◆ **EXERCISE DIRECTIONS**: Write every text line of the entries below as a JSON list of strings, one string per line, skipping blank lines and leaving out the pictures.

◆ **LISTED RECORDS**:
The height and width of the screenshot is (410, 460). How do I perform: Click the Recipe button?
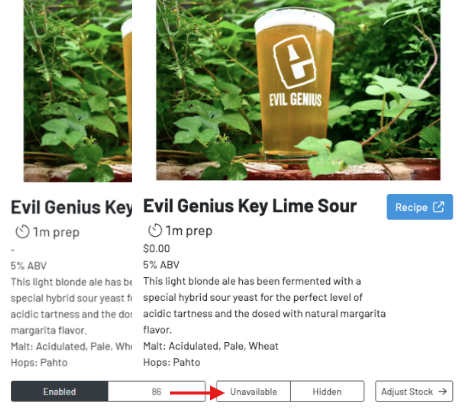420,207
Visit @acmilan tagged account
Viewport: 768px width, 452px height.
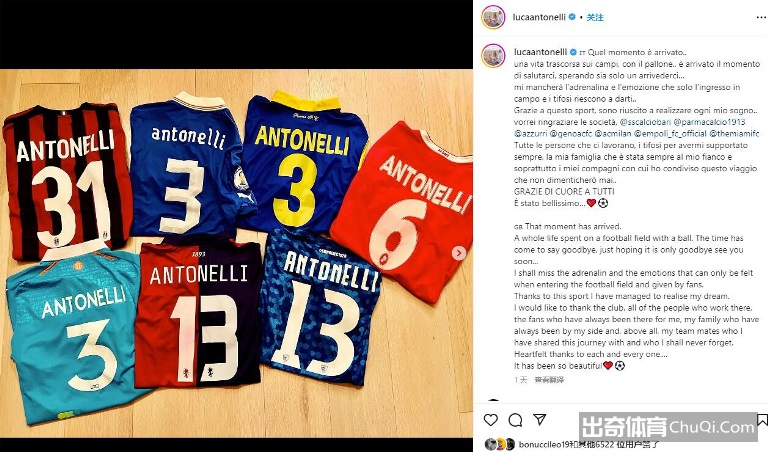click(x=613, y=133)
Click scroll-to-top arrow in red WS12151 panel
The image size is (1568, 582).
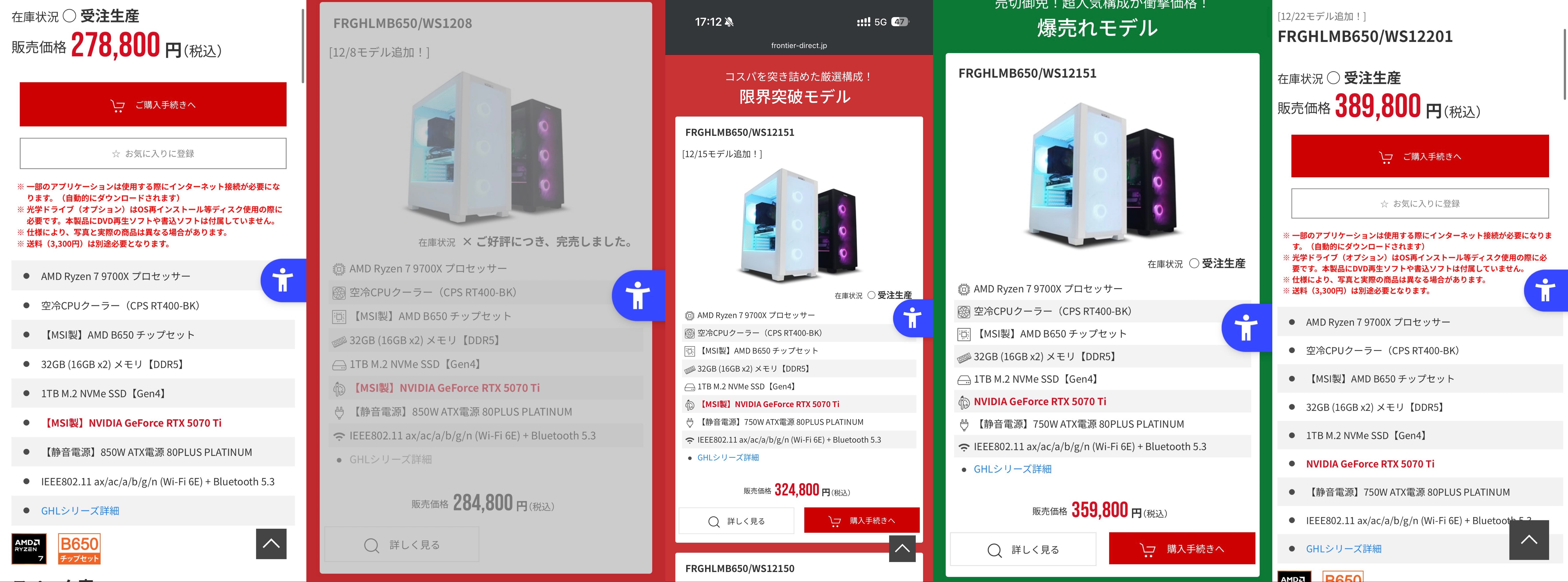click(x=902, y=548)
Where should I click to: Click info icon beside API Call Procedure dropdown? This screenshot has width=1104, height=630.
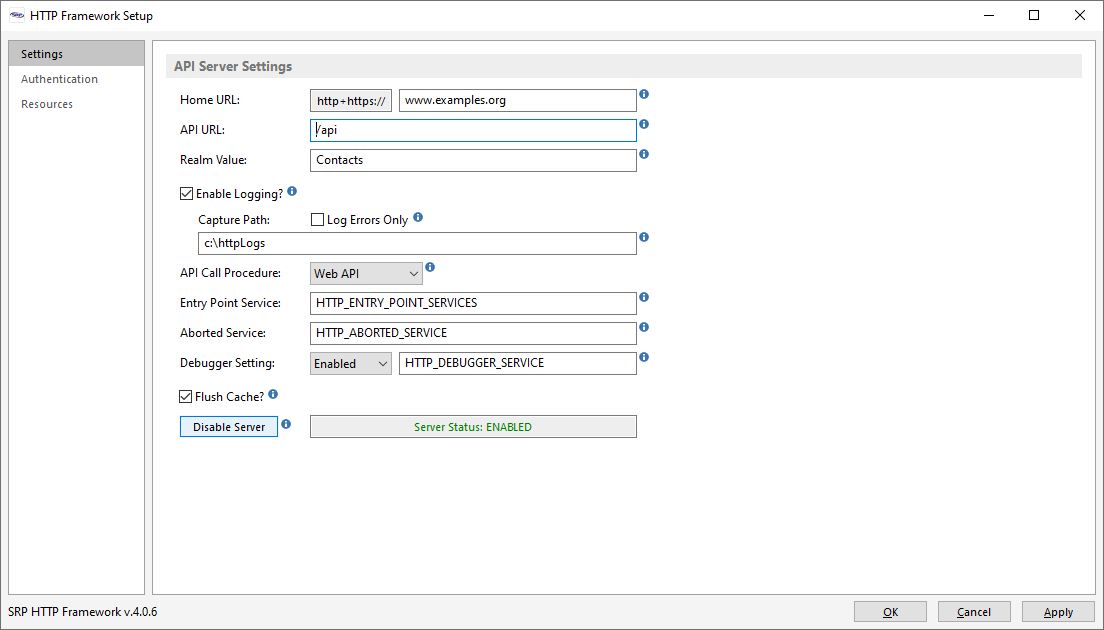pos(430,267)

◆ **COMPLETED TASK**:
[
  "The height and width of the screenshot is (410, 460). How do I perform: Click the Recipe button?",
  "420,207",
  "Visit @acmilan tagged account",
  "Viewport: 768px width, 452px height.",
  "click(x=613, y=133)",
  "Click scroll-to-top arrow in red WS12151 panel",
  "The image size is (1568, 582).",
  "click(x=902, y=548)",
  "Where should I click to: Click info icon beside API Call Procedure dropdown? This screenshot has width=1104, height=630.",
  "pos(430,267)"
]